Em Maputo a Assembleia da República aprovou esta semana uma Autorização Legislativa que viabiliza a criação do Regime Jurídico aplicável ao Ordenamento da Actividade Comercial, instrumento que irá estabelecer, pela primeira vez, uma base normativa integrada para a organização da actividade comercial e da prestação de serviços mercantis em Moçambique.
A iniciativa surge para colmatar lacunas existentes no ordenamento jurídico nacional, onde os instrumentos actualmente em vigor regulam o exercício e o licenciamento da actividade comercial, mas não definem de forma clara como, onde e em que condições a actividade deve ocorrer, situação que tem limitado a organização do sector e a sua expansão de forma sustentável.

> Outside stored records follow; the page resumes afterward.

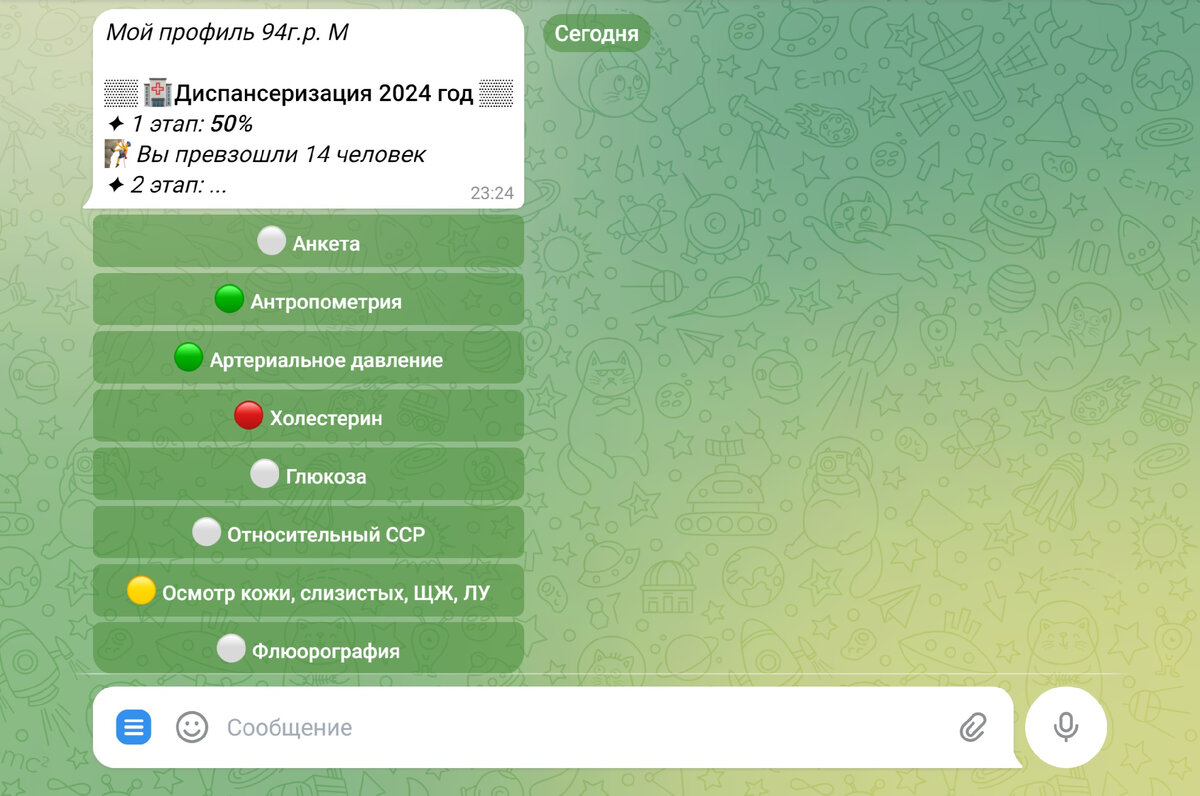Click the yellow circle on Осмотр кожи
Screen dimensions: 1200x796
(x=141, y=590)
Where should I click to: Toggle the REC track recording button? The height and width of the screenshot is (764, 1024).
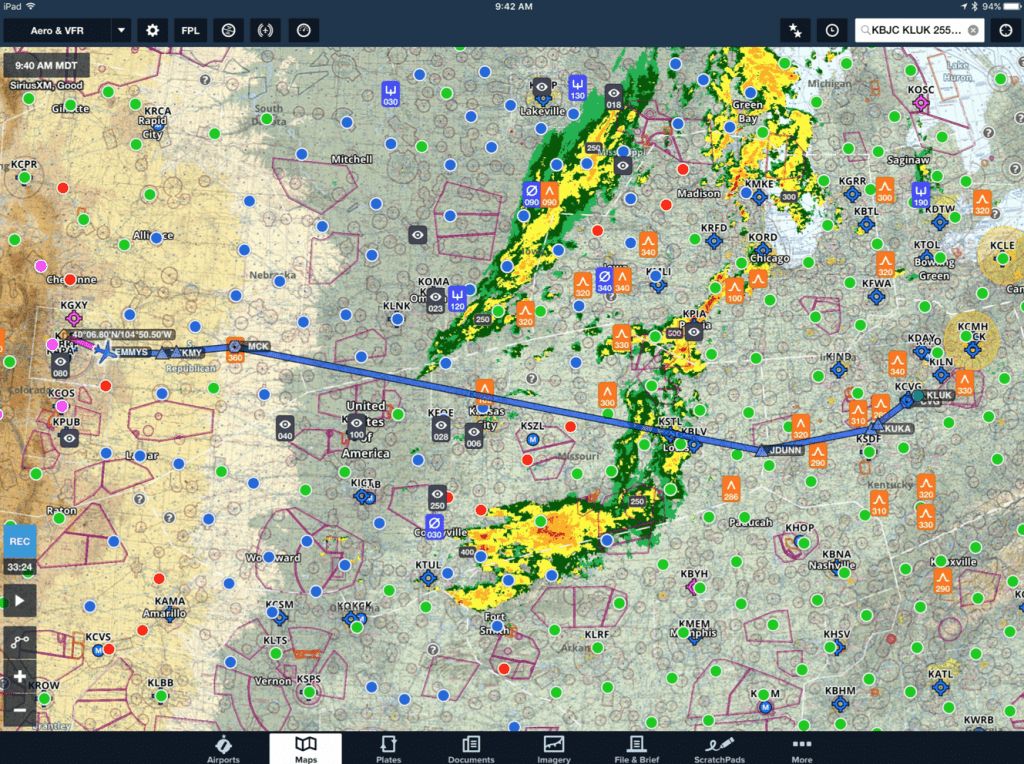(x=19, y=541)
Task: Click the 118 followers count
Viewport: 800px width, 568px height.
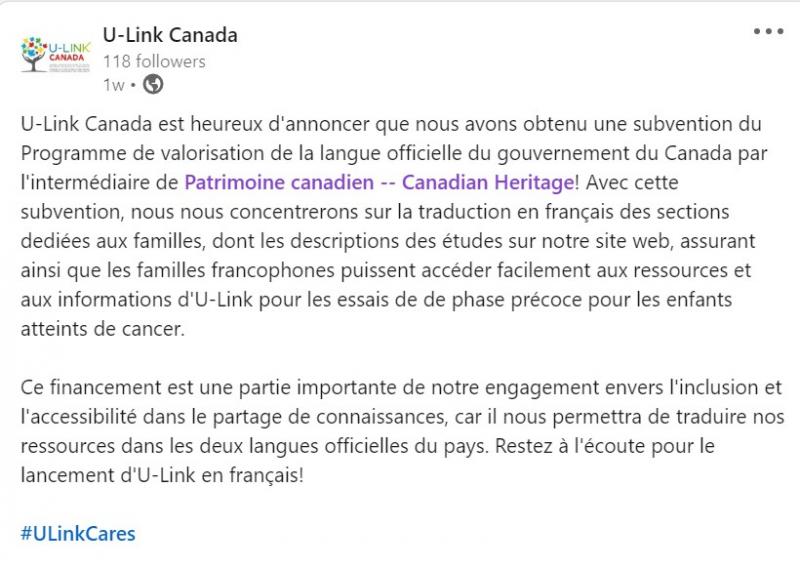Action: [x=154, y=62]
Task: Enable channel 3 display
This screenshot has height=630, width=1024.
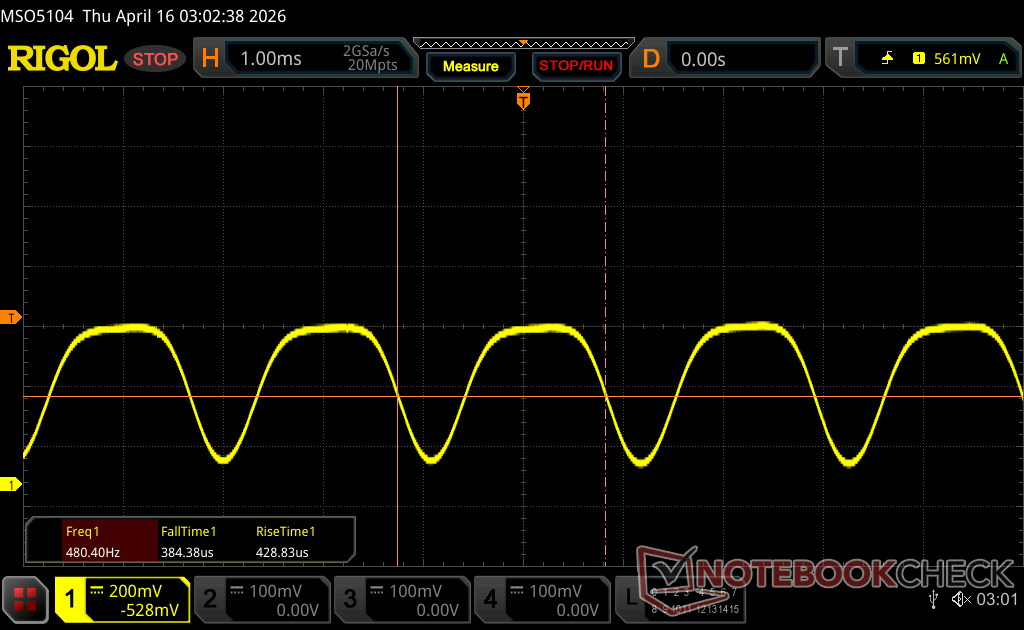Action: coord(401,599)

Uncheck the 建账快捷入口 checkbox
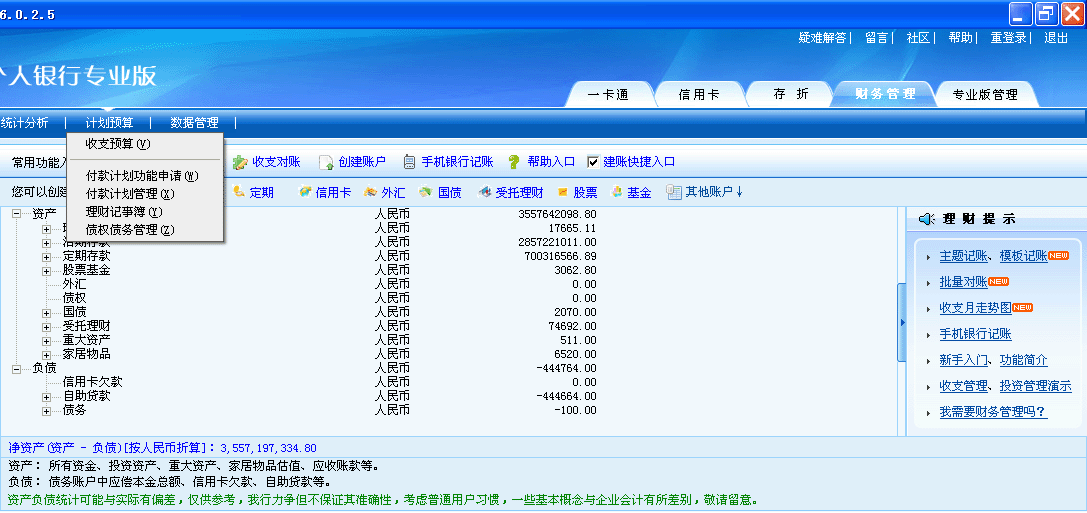point(593,162)
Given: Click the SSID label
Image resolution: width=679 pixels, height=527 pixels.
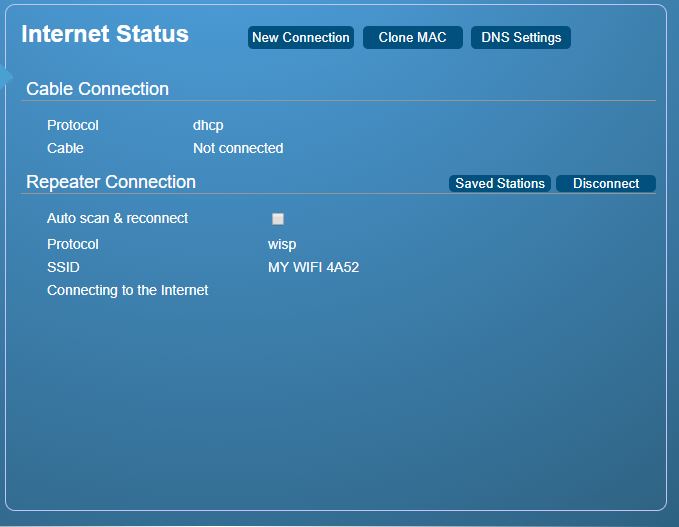Looking at the screenshot, I should pyautogui.click(x=63, y=267).
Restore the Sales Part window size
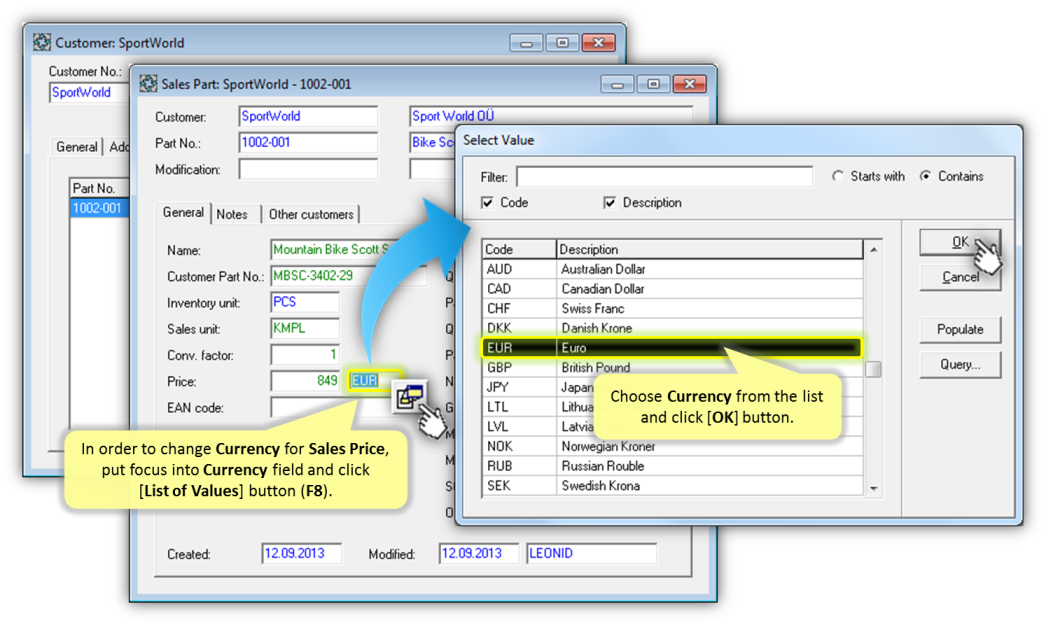This screenshot has width=1046, height=625. tap(653, 84)
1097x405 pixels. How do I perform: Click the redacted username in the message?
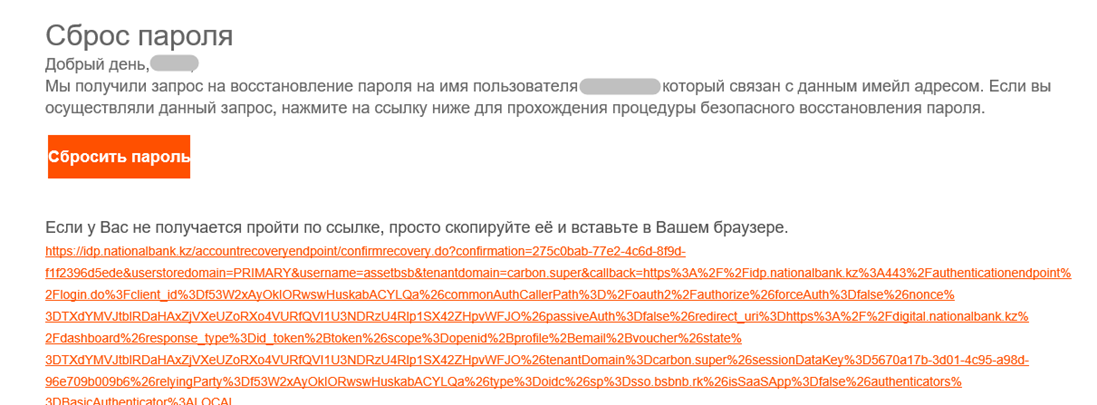click(x=619, y=86)
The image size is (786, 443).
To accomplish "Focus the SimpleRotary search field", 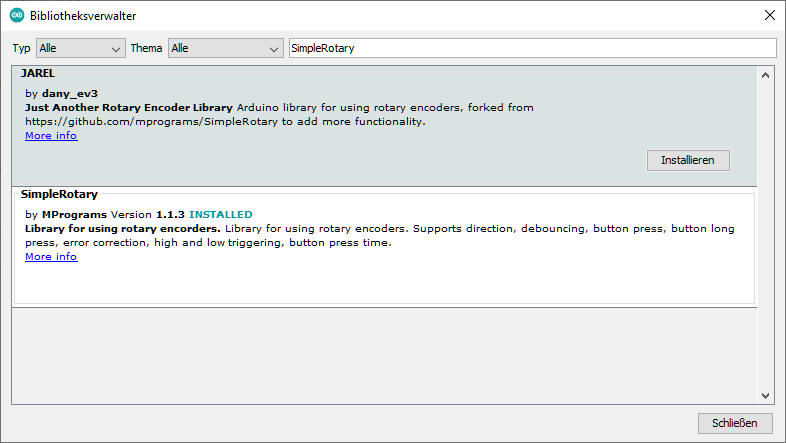I will pos(531,48).
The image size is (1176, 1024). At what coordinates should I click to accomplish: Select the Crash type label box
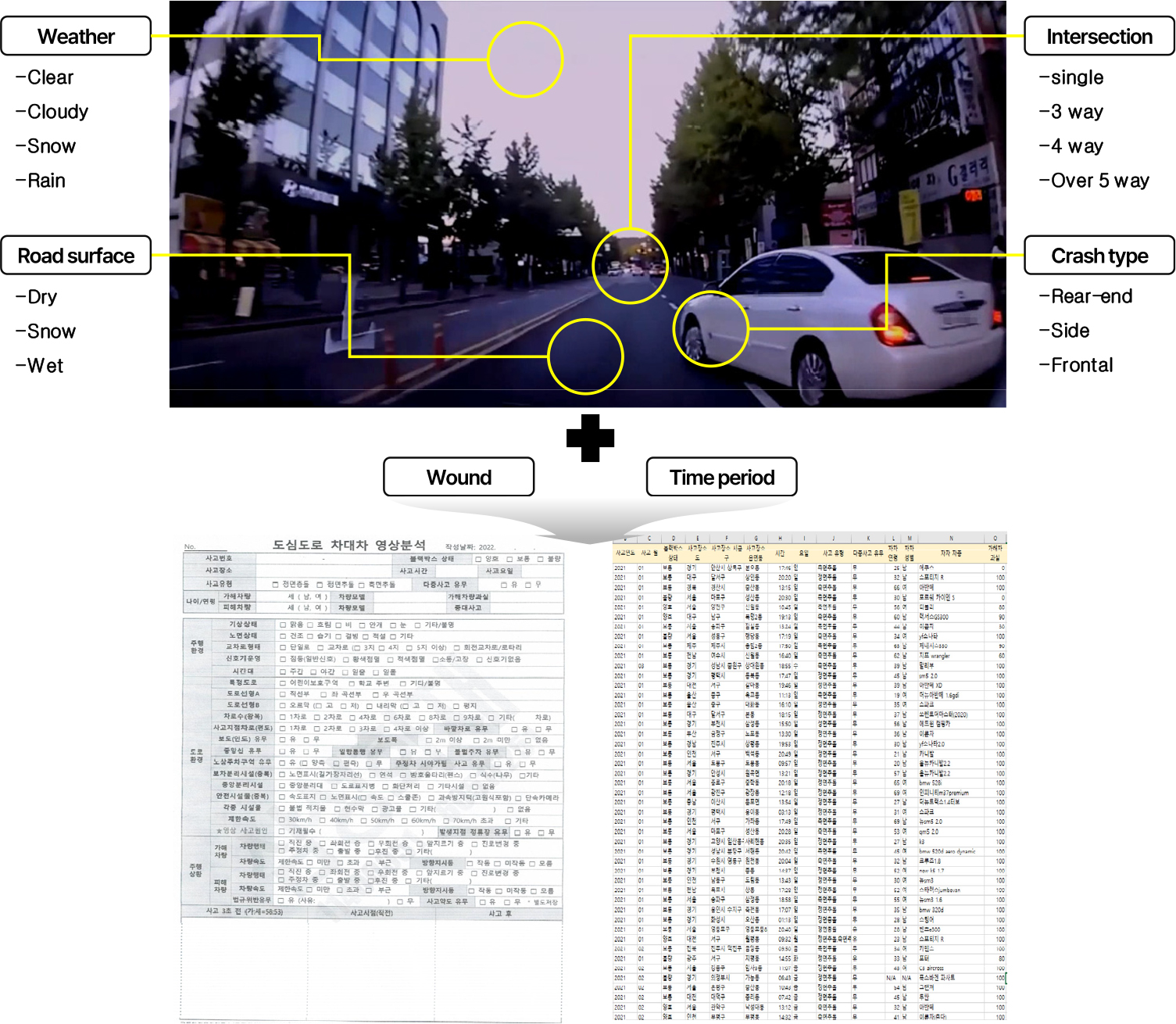pyautogui.click(x=1099, y=256)

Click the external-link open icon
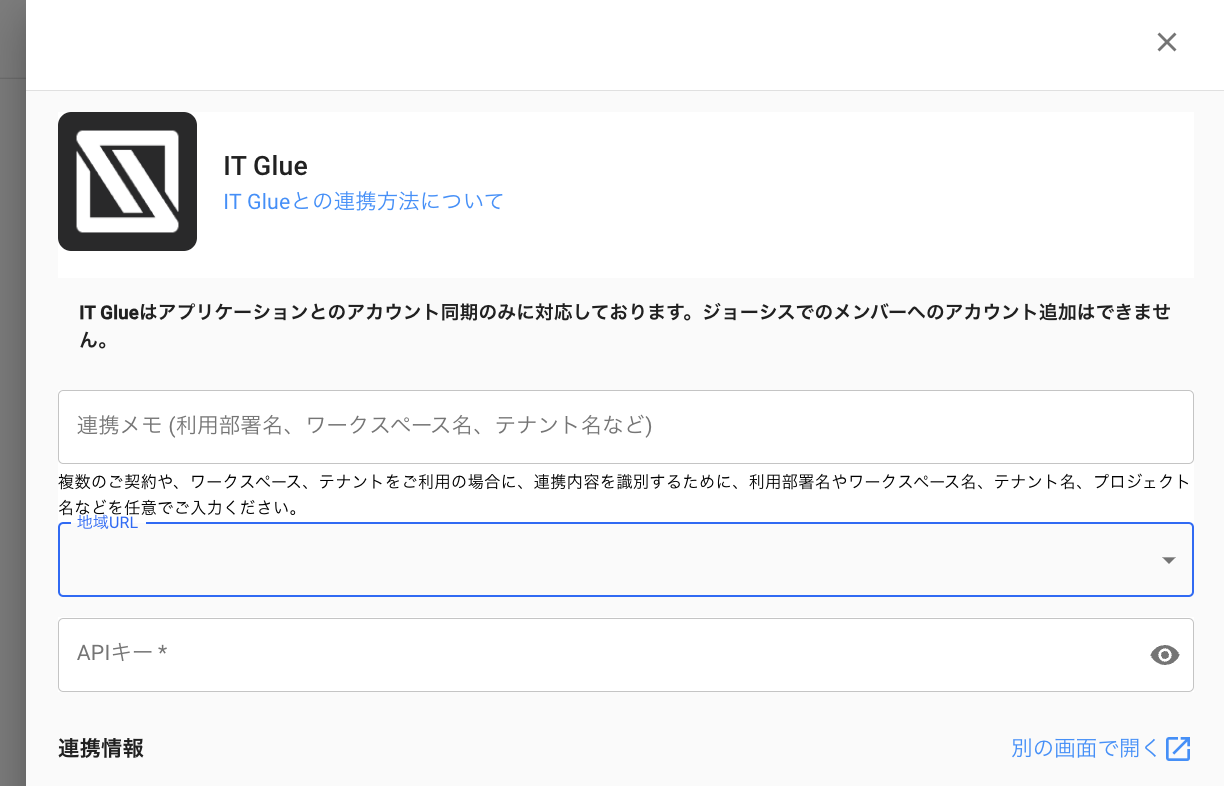[1179, 748]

Com este decreto, o Governo passa a dispor de competências para estruturar a rede comercial segundo a dimensão dos estabelecimentos, clarificar as actividades exercidas pelos agentes económicos, regular as modalidades de exercício do comércio interno e externo e ainda estabelecer critérios de implantação territorial de estabelecimentos comerciais nas zonas urbanas, suburbanas e rurais ao nível de toda a extensão territorial.
Os agentes económicos queixam-se de não haver envolvimento no debate da nova legislação incluindo a divulgação para conhecimento e domínio das alterações realizadas no regime jurídico por parte do sector privado, partes interessadas e publico no geral.
Para o governo, o novo regime irá igualmente introduzir regras sobre períodos de funcionamento dos estabelecimentos, modalidades de venda, garantias pós-venda de bens e serviços, bem como definir obrigações dos comerciantes e mecanismos de intervenção do Estado na supervisão da actividade comercial.
A medida contempla ainda a criação de um quadro sancionatório específico para infracções ao regime jurídico do ordenamento da actividade comercial, reforçando a disciplina do mercado e a protecção dos consumidores.
Num contexto marcado pela coexistência entre comércio tradicional maioritariamente informal e grandes grupos comerciais estruturados, esta iniciativa representa um instrumento estratégico para promover a formalização da economia, melhorar o ambiente de negócios e reforçar a atracção de investimento privado no País.